#### [Task to complete]
Give back each entry word for word, but drop the images.

#### [The data]
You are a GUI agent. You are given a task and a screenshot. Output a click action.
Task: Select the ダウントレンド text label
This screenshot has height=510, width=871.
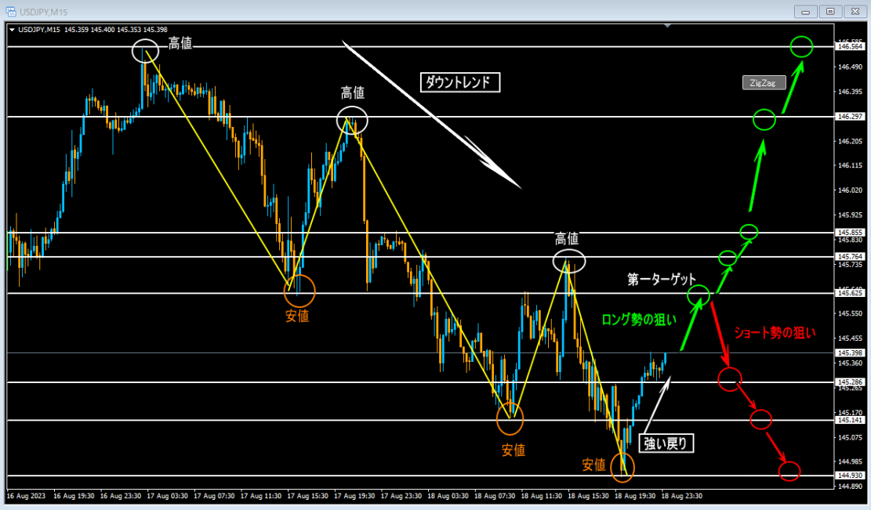click(460, 81)
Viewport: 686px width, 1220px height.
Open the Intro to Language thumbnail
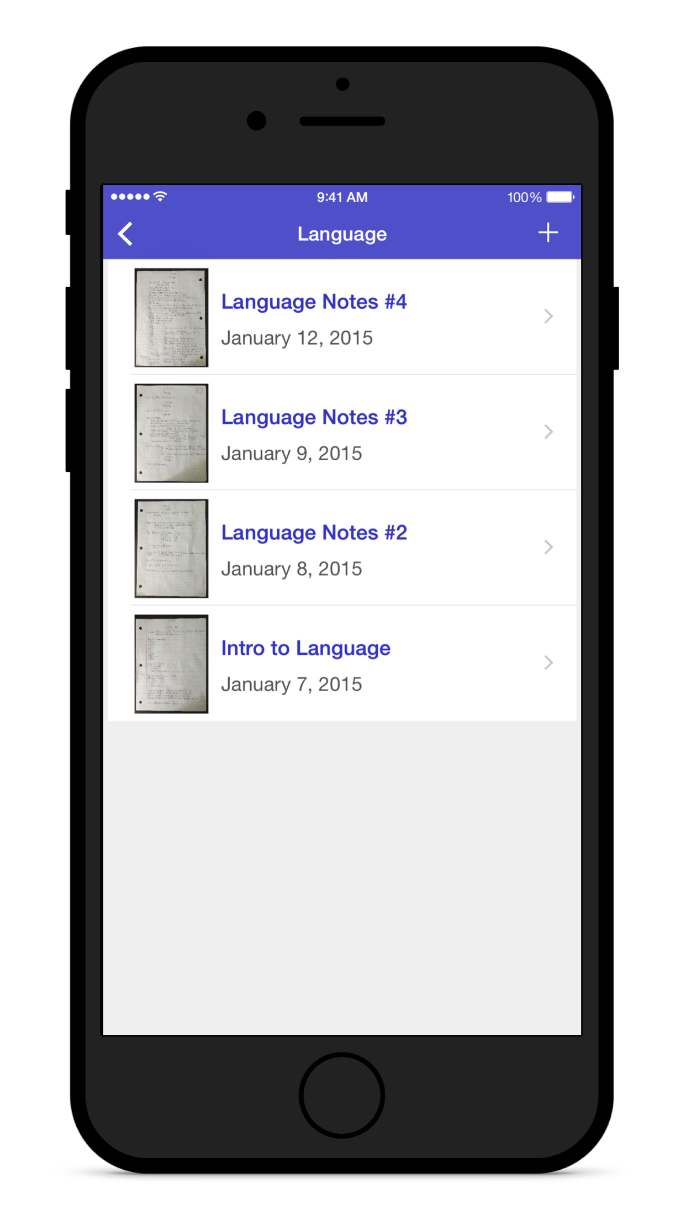click(171, 664)
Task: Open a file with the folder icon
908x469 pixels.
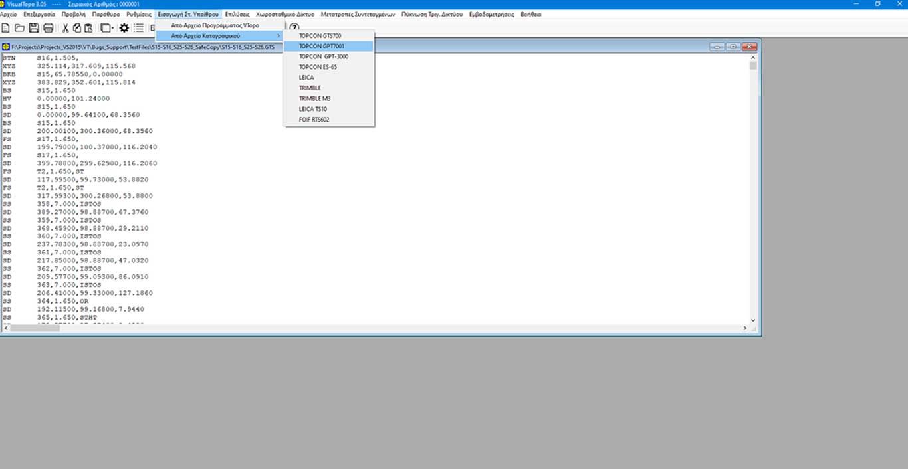Action: tap(19, 28)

#### [Solution]
You are a GUI agent. You are given a task and a screenshot. Output a click action.
Task: Select the ダウントレンド text label
This screenshot has height=510, width=871.
click(460, 81)
Viewport: 686px width, 1220px height.
Open the Intro to Language thumbnail
click(171, 664)
Task: Open a file with the folder icon
908x469 pixels.
Action: tap(19, 28)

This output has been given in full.